En el torneo de Apertura, los “Leones Azules” se encargaron de aniquilar a los estelianos en semifinales, despejando el camino para que el Walter Ferretti se quedara con el título. Como consecuencia, el director técnico Otoniel Olivas, anunció que dejaría el banquillo al concluir el Clausura. Para su infortunio, se encontró en la final con un Diriangén en su mejor momento, en contraste con un Real Estelí debilitado mentalmente y redundante en su juego, al límite que su rival encontró la fórmula de descifrarlo.

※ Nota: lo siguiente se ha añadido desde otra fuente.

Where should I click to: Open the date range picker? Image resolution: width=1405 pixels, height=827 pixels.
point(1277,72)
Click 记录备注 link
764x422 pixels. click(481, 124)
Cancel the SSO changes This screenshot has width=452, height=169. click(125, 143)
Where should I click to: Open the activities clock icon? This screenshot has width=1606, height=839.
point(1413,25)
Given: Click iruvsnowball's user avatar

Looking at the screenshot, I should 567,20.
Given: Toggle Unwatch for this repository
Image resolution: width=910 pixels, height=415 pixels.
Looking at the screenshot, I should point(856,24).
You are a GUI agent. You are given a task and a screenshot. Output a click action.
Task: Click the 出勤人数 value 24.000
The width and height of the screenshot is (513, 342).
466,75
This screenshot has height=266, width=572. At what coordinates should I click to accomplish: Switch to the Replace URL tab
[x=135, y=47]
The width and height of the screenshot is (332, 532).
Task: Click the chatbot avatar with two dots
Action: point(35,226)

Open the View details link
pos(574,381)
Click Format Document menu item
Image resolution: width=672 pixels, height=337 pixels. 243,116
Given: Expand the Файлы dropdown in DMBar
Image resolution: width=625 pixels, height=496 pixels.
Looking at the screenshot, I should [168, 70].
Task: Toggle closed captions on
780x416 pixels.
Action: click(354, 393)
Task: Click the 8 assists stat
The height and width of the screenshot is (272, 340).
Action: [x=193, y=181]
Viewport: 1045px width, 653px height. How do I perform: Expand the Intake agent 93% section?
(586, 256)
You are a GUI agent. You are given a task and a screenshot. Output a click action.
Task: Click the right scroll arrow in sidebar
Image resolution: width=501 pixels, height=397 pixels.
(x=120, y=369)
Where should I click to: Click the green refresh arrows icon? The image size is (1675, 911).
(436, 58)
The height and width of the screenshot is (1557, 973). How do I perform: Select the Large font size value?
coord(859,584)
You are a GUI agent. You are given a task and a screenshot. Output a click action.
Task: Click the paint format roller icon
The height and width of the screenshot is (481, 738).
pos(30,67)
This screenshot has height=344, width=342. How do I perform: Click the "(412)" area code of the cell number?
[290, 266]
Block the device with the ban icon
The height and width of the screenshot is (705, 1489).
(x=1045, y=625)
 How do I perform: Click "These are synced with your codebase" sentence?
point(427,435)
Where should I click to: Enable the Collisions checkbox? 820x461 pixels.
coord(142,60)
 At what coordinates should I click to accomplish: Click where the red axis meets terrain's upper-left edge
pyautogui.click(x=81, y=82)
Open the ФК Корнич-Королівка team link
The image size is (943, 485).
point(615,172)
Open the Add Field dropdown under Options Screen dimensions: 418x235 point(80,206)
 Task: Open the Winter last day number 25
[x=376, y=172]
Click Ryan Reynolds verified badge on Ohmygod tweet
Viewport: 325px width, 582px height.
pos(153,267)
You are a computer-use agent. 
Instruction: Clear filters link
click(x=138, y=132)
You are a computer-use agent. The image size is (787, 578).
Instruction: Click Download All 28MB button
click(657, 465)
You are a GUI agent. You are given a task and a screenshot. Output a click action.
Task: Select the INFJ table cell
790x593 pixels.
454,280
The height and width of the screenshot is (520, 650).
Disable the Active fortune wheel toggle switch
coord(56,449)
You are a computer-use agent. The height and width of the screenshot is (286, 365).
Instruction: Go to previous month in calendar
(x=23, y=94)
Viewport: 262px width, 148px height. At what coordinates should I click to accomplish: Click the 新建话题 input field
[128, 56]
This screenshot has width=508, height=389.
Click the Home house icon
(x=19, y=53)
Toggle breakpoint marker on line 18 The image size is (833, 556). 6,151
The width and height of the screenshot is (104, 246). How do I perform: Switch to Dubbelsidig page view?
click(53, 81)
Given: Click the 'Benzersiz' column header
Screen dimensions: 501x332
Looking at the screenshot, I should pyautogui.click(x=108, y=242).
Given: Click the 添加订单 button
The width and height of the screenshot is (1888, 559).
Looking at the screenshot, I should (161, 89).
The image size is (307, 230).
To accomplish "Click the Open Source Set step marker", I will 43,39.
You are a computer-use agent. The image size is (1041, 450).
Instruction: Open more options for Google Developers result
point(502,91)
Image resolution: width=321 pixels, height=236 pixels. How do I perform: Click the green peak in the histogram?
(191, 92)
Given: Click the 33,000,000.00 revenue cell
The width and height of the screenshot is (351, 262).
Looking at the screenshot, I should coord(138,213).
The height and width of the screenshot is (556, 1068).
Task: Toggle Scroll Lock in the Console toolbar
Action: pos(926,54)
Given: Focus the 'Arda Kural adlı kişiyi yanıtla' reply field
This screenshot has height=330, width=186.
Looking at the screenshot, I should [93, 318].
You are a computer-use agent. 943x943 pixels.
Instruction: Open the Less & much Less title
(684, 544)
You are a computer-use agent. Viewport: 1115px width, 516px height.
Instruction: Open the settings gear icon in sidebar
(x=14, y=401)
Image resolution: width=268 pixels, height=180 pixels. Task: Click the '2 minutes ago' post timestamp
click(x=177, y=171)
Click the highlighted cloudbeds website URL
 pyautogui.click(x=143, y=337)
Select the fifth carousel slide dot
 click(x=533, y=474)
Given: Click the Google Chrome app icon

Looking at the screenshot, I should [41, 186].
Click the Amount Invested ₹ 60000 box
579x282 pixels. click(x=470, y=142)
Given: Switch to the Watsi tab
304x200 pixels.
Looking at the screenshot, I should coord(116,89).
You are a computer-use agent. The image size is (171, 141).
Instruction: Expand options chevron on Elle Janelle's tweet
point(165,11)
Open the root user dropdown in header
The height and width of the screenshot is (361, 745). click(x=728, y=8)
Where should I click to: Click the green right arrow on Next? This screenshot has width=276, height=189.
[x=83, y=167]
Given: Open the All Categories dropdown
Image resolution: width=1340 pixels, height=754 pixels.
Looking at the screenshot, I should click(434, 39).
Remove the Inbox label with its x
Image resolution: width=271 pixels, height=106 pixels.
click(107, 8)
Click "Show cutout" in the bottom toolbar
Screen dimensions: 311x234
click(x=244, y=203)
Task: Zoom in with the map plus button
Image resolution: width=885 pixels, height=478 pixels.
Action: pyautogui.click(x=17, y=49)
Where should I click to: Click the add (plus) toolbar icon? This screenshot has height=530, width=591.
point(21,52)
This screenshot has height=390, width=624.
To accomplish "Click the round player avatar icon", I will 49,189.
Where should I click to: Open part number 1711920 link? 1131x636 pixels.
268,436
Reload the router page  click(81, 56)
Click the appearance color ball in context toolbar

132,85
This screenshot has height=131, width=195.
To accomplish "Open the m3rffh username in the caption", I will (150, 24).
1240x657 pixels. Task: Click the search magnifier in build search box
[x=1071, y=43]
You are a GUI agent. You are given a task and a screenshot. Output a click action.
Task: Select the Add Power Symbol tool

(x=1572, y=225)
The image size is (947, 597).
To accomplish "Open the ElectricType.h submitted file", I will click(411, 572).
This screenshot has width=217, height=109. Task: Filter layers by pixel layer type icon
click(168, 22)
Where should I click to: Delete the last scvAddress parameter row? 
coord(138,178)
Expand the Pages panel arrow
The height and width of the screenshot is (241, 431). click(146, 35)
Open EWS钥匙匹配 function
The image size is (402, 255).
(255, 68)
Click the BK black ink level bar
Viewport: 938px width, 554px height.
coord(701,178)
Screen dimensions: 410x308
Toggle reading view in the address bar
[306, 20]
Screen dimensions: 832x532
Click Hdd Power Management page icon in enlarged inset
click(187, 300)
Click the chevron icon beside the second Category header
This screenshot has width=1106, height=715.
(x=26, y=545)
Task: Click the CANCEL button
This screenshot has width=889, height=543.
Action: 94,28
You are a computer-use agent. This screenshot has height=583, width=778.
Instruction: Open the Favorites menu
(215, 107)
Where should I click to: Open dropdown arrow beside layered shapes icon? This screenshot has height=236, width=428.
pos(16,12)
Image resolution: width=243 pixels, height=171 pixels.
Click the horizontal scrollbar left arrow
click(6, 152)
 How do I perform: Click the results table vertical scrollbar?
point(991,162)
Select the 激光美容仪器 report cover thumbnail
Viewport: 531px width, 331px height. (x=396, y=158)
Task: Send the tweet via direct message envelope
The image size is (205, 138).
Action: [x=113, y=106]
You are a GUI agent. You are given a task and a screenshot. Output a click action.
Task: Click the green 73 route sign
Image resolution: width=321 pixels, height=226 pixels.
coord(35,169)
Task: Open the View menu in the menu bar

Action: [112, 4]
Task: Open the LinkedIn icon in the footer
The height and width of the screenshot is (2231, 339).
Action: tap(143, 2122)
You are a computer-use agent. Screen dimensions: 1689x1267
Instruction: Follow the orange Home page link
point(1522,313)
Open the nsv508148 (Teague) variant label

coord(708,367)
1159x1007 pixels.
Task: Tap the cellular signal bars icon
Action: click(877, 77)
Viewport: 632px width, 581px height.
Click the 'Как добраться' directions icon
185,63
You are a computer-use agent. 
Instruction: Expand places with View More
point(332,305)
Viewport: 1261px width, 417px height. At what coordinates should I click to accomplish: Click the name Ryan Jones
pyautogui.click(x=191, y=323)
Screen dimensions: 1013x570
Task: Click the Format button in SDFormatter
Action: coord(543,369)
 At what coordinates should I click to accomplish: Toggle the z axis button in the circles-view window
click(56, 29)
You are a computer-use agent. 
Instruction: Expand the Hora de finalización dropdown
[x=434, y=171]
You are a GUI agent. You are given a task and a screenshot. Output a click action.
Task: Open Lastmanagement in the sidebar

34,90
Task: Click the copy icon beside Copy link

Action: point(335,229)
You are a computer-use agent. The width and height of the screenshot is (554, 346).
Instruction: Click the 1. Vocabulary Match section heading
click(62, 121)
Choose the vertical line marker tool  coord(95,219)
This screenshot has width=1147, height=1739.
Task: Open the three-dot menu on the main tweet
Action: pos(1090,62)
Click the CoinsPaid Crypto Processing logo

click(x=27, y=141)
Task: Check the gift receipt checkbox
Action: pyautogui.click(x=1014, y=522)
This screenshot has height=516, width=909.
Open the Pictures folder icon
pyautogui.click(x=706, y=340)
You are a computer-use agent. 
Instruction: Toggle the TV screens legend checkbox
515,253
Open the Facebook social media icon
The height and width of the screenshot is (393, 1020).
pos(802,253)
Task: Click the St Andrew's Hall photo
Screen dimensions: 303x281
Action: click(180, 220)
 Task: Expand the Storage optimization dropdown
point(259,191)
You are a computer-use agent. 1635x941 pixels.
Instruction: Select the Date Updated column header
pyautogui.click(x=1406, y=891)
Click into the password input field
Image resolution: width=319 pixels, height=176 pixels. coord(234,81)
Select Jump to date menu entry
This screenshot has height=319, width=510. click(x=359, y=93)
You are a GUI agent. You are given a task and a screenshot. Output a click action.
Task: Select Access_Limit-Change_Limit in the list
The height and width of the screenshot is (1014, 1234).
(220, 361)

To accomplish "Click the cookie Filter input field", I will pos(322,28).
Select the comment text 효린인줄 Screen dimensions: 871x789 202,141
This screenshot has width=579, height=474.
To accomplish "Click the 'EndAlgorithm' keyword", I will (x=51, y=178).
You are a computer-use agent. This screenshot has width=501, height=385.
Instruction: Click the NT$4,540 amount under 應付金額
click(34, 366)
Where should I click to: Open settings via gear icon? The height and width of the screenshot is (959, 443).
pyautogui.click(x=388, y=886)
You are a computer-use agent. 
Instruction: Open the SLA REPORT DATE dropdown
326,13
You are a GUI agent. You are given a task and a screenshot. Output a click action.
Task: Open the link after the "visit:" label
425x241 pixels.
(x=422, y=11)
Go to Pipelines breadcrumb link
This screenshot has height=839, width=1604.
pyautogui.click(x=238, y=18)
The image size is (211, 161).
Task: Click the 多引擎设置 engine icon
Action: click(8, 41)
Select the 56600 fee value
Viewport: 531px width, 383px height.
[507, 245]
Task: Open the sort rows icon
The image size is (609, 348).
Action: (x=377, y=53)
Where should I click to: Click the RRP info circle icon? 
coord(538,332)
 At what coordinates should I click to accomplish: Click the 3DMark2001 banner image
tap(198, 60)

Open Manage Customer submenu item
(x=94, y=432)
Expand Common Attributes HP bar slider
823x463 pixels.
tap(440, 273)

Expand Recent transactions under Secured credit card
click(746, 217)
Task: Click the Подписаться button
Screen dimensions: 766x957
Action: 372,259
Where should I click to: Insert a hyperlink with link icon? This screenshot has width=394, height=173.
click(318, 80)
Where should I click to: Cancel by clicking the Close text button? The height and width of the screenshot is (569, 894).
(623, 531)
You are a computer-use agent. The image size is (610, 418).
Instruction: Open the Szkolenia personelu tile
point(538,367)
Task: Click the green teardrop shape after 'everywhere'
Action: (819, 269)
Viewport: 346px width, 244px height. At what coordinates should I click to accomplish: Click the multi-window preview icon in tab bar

El todopoderoso equipo norteño, que ostenta el récord de haberse coronado de forma invicta en 2003, 2004 y 2016, logrando además establecer una marca centroamericana de 55 juegos sin conocer la derrota, fue apeado de su trono en el futbol nacional y no participará en la segunda edición de la Liga de la Confederación de Norte, Centroamérica y el Caribe de Futbol (Concacaf), evento al que asistirán el CD Walter Ferretti y Caciques del Diriangén, campeón del Apertura y Clausura, respectivamente.

Amarga despedida

Otoniel Olivas, quien tomó la dirección técnica del “Tren del Norte” en 2002, logró ganar 21 títulos en torneos cortos, ocho de Apertura y trece de Clausura. Sin embargo, en su temporada de despedida, abandonó el banquillo saliendo por la puerta de atrás, con una fanaticada esteliana que criticó su gestión en las más recientes campañas por su estilo monótono y la falta de resultados positivos en la Liga de Campeones de la Concacaf y en la edición pasada de la Liga Concacaf, cayendo en la primera fase.

En los eventos internacionales, el Real Estelí tiene números endebles: 32 derrotas, 12 empates y un triunfo, el cual consiguió ante el CD Águila de El Salvador, en octavos de final de la naciente Liga Concacaf, pero fueron eliminados en esa instancia en la tanda de penales. El no trascender en ese tipo de justas pudo ser el motivo de mayor peso para que la directiva esteliana y el técnico Olivas pusieran fin a su relación laboral. Después de perder el Clausura ante el Diriangén y frente a su afición, queda claro que fue la mejor decisión.

En el pasado torneo de Apertura, los norteños acabaron como líderes de la etapa regular, con 42 puntos, producto de 13 victorias, tres empates y dos reveses, con 41 goles anotados y 15 permitidos (+26). En el Clausura repitieron el liderato con 42 unidades, después de haber ganado 13 encuentros, perder tres y empatar tres, anotando 42 goles y permitiendo 18 (+24). En ambos torneos superaron por seis y diez puntos al sublíder, respectivamente.

Pese a que los números del Real Estelí son dignos de destacar, falló en las instancias claves, pero además dejó en evidencia que necesita renovar su filosofía. Primero el Managua FC y luego los Caciques del Diriangén, demostraron que el “Tren del Norte” se quedó sin combustible.